Start of Material provided
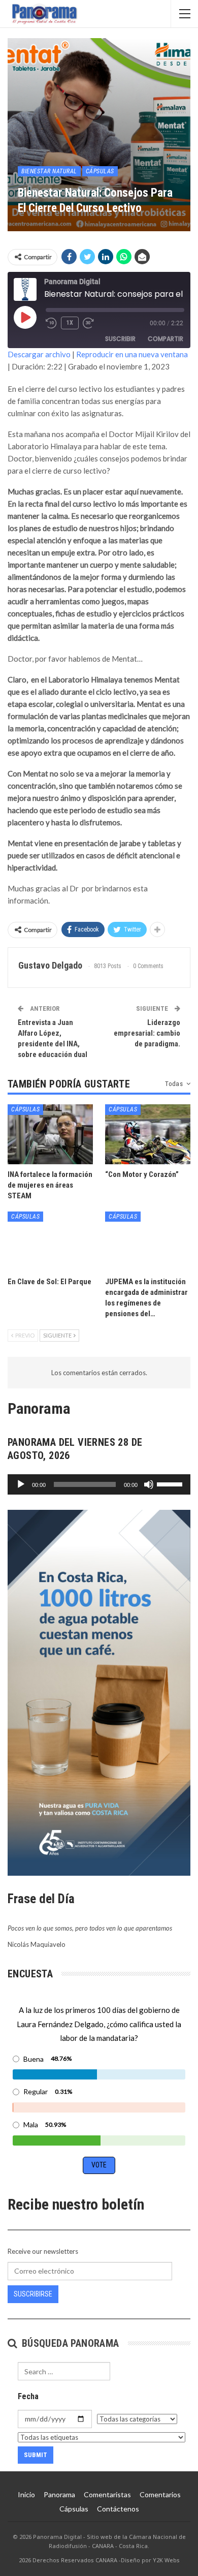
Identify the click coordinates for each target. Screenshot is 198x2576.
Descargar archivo (39, 354)
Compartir (165, 338)
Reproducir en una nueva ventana (132, 354)
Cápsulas (100, 171)
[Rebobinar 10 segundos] (51, 323)
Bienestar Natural (49, 171)
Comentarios (160, 2494)
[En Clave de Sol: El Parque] (50, 1241)
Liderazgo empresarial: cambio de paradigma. (147, 1033)
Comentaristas (107, 2494)
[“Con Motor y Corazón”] (147, 1134)
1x (70, 322)
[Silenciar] (149, 1484)
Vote (99, 2165)
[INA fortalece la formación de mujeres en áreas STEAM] (50, 1134)
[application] (99, 1484)
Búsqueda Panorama (69, 2343)
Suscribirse (33, 2294)
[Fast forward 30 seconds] (89, 323)
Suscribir (120, 338)
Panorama (59, 2494)
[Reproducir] (21, 1484)
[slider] (171, 1483)
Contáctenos (118, 2508)
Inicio (26, 2494)
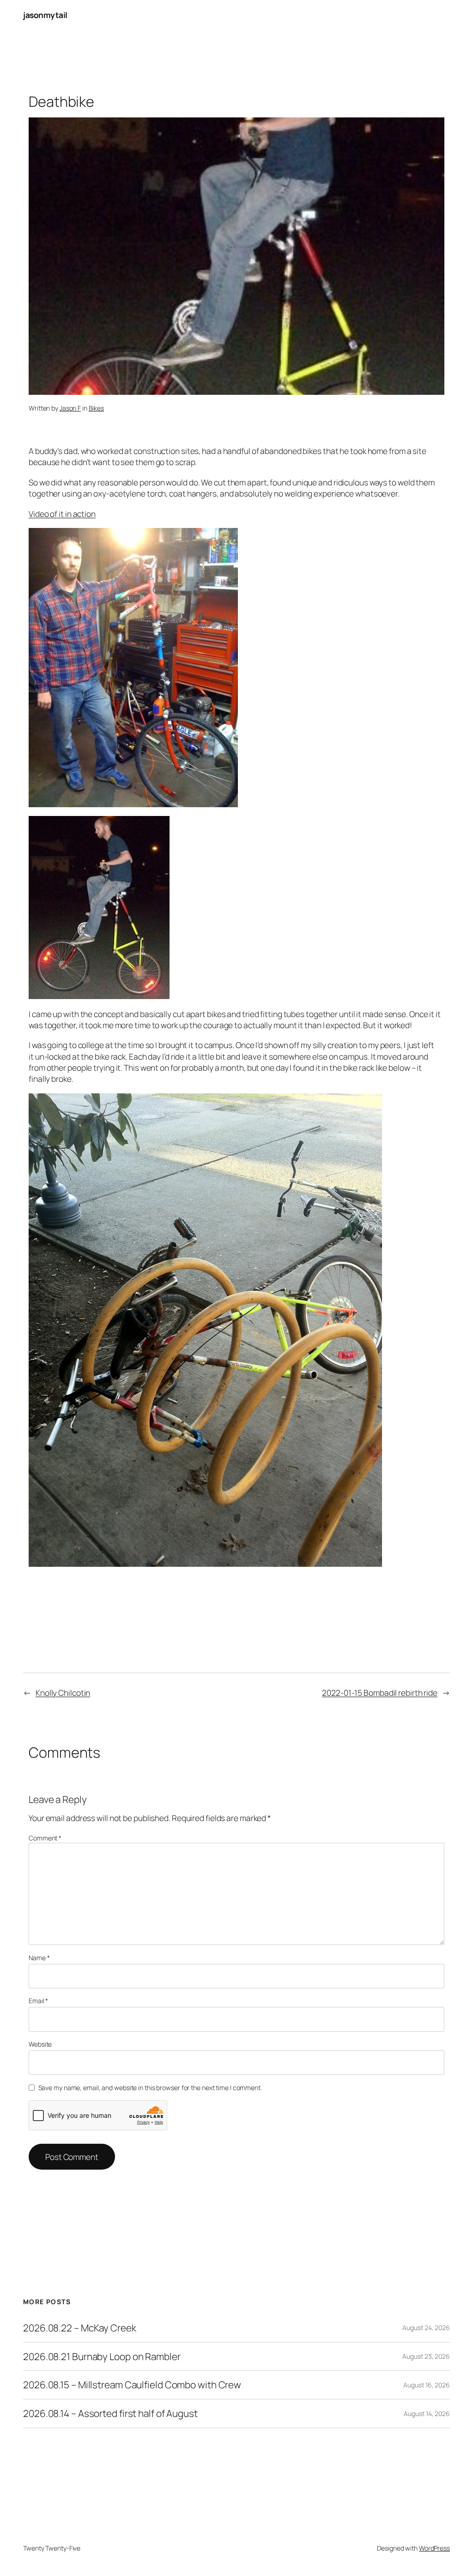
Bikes (96, 408)
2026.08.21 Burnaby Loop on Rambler (102, 2356)
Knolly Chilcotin (63, 1692)
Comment (45, 1838)
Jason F (70, 408)
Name (39, 1957)
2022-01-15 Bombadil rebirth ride (379, 1692)
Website (40, 2044)
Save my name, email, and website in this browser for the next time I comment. (150, 2087)
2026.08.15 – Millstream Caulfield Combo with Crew (132, 2385)
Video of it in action (62, 513)
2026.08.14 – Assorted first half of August (110, 2413)
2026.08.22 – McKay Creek (79, 2328)
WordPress (434, 2548)
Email (38, 2000)
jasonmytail (45, 14)
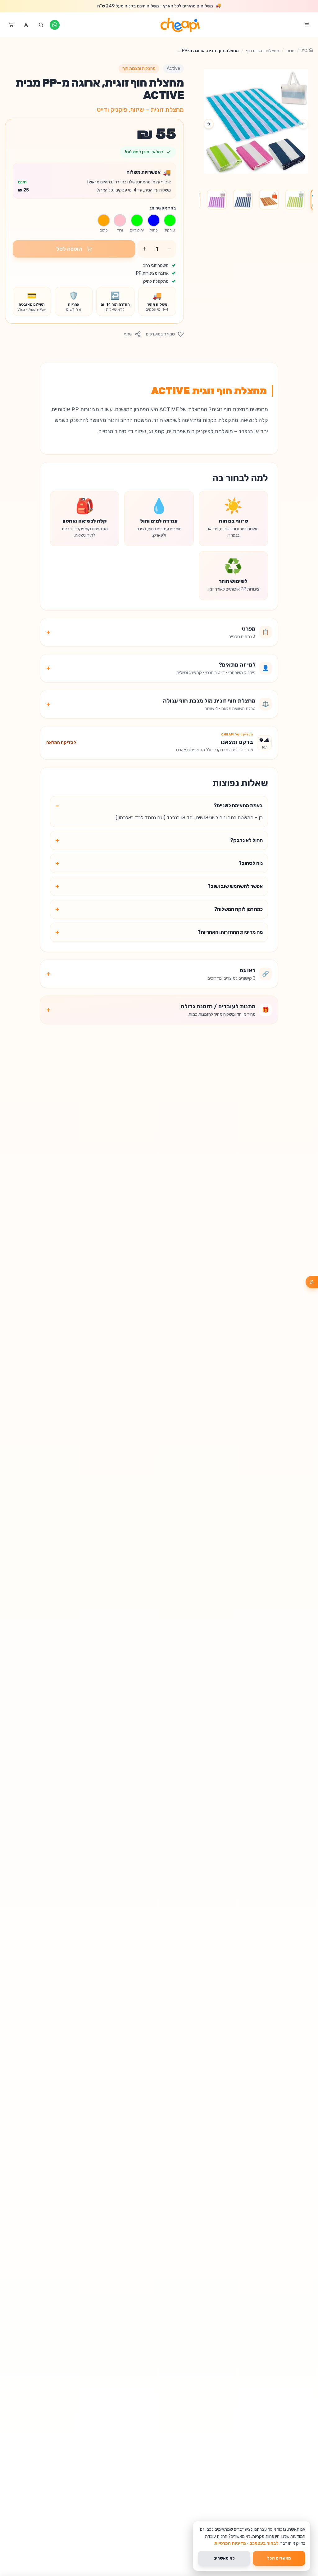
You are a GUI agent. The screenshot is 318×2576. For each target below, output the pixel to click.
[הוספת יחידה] (144, 249)
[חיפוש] (41, 25)
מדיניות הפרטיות (230, 2543)
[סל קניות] (11, 25)
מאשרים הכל (279, 2558)
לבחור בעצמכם (264, 2543)
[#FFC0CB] (120, 220)
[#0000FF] (154, 220)
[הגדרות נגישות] (312, 1282)
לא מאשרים (224, 2558)
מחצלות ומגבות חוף (262, 50)
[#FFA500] (104, 220)
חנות (290, 50)
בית (304, 50)
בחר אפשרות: (163, 208)
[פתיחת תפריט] (307, 25)
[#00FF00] (170, 220)
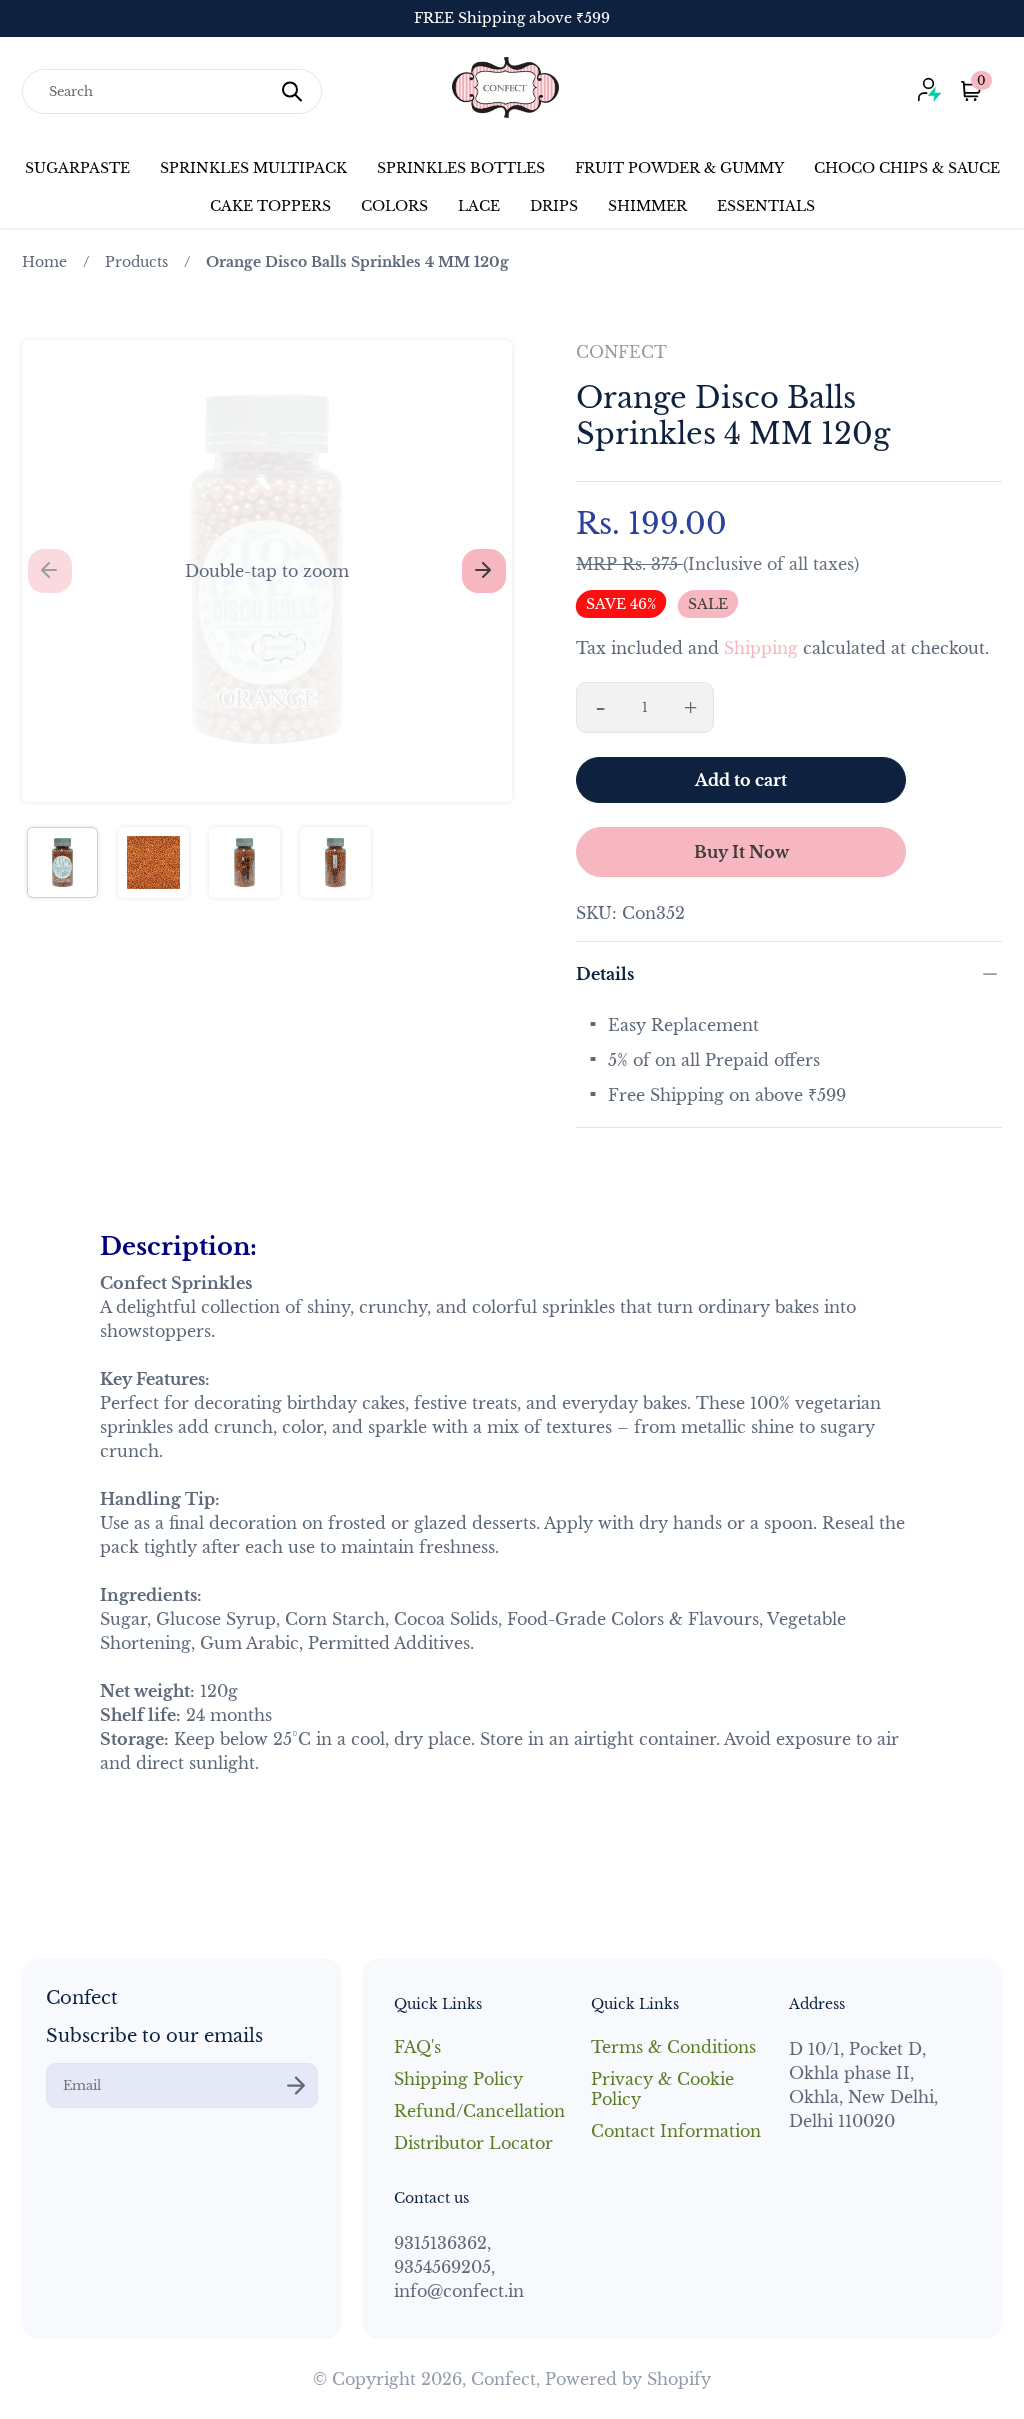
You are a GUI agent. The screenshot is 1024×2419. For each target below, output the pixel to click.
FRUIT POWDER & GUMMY (679, 168)
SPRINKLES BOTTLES (461, 168)
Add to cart (741, 780)
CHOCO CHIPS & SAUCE (907, 168)
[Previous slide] (50, 571)
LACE (479, 206)
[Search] (292, 91)
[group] (62, 862)
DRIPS (554, 206)
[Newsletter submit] (296, 2085)
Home (44, 262)
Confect (503, 2379)
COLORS (394, 206)
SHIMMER (647, 206)
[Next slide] (484, 571)
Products (136, 262)
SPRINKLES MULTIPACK (253, 168)
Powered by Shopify (628, 2379)
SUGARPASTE (77, 168)
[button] (267, 571)
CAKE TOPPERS (270, 206)
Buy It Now (741, 852)
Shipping (761, 648)
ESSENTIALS (766, 206)
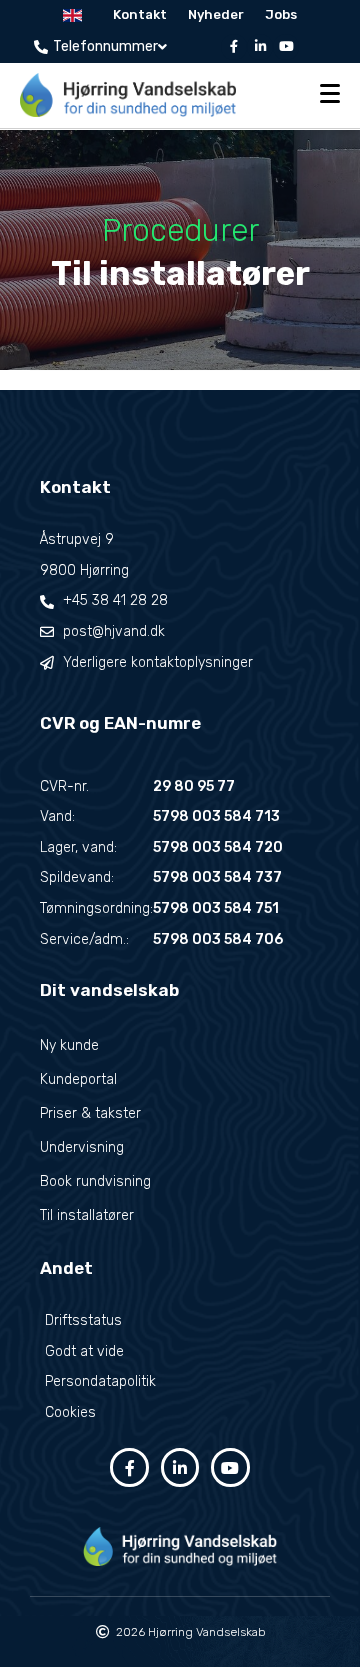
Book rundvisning (95, 1181)
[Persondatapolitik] (180, 1382)
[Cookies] (180, 1413)
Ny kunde (69, 1045)
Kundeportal (78, 1079)
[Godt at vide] (180, 1352)
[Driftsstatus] (180, 1321)
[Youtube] (286, 47)
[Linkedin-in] (260, 47)
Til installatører (87, 1215)
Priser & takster (90, 1113)
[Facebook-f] (234, 47)
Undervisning (82, 1147)
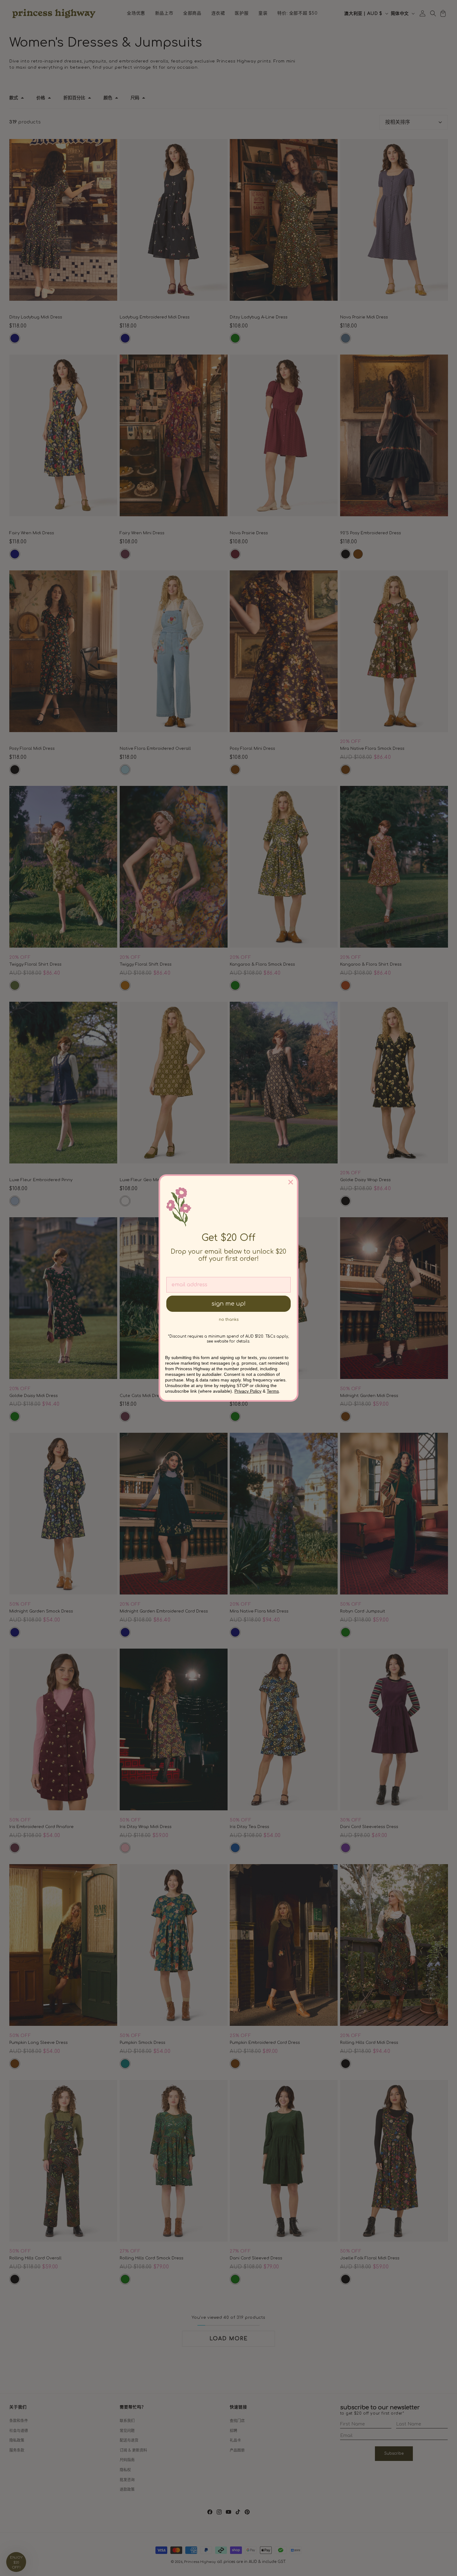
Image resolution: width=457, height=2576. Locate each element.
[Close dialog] (290, 1182)
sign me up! (228, 1304)
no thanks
End of Material provided
• [Task item]:
Copy the lines above exactly, starting at the one with "לא מאשרים (224, 2558)" and ending at the one with "DRIPS (554, 206)", both included. Leave out any pictures and add nothing else.

• [Result of the task]:
לא מאשרים (224, 2558)
מחצלות ומגבות חוף (262, 50)
[#FFA500] (104, 220)
חנות (290, 50)
בית (304, 50)
בחר אפשרות: (163, 208)
[פתיחת תפריט] (307, 25)
[#00FF00] (170, 220)
You are a GUI agent. The screenshot is 1024×2419. For each target below, output the pixel to click.
FRUIT POWDER & GUMMY (679, 168)
SPRINKLES BOTTLES (461, 168)
Add to cart (741, 780)
CHOCO CHIPS & SAUCE (907, 168)
[Previous slide] (50, 571)
LACE (479, 206)
[Search] (292, 91)
[group] (62, 862)
DRIPS (554, 206)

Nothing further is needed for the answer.